_EXERCISE AIM_
Give back the line containing "[ترامب وويتكوف.. مليارات" along with every line after it, exactly, until the entries end.

Saved entries:
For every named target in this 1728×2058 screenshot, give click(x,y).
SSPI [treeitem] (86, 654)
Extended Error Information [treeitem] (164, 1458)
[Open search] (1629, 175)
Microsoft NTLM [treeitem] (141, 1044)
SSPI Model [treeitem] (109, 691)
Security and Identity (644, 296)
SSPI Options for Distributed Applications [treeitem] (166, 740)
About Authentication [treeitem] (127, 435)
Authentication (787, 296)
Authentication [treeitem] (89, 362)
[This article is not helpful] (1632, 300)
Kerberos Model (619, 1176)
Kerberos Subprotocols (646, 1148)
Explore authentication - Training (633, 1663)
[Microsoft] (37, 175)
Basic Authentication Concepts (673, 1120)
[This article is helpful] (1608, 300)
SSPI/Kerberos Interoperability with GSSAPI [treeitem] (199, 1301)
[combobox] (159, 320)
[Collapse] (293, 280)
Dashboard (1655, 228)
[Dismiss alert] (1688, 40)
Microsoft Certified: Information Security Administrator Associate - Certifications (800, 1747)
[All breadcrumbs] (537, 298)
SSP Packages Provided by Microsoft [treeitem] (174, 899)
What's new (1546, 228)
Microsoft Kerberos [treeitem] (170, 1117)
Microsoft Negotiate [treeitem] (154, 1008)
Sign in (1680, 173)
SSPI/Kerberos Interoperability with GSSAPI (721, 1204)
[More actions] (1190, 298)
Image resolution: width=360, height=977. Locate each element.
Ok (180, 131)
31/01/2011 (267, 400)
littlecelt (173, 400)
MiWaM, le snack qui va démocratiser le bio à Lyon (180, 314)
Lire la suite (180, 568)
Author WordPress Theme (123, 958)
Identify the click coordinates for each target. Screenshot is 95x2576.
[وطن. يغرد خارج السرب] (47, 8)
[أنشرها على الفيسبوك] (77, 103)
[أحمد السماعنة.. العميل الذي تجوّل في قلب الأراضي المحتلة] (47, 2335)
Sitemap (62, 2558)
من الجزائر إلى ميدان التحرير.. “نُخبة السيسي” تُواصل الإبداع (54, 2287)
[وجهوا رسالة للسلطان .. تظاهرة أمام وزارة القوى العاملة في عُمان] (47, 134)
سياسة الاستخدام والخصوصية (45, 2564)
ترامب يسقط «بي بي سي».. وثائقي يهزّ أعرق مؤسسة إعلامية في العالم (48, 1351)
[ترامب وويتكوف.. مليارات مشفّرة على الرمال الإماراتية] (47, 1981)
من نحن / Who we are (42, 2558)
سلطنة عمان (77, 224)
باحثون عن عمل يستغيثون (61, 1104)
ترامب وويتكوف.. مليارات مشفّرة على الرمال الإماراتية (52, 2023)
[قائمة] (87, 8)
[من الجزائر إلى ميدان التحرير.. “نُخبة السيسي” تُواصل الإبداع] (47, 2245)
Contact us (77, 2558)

_TASK OUTPUT_
[ترامب وويتكوف.. مليارات مشفّرة على الرمال الإماراتية] (47, 1981)
من نحن / Who we are (42, 2558)
سلطنة عمان (77, 224)
باحثون عن عمل يستغيثون (61, 1104)
ترامب وويتكوف.. مليارات مشفّرة على الرمال الإماراتية (52, 2023)
[قائمة] (87, 8)
[من الجزائر إلى ميدان التحرير.. “نُخبة السيسي” تُواصل الإبداع] (47, 2245)
Contact us (77, 2558)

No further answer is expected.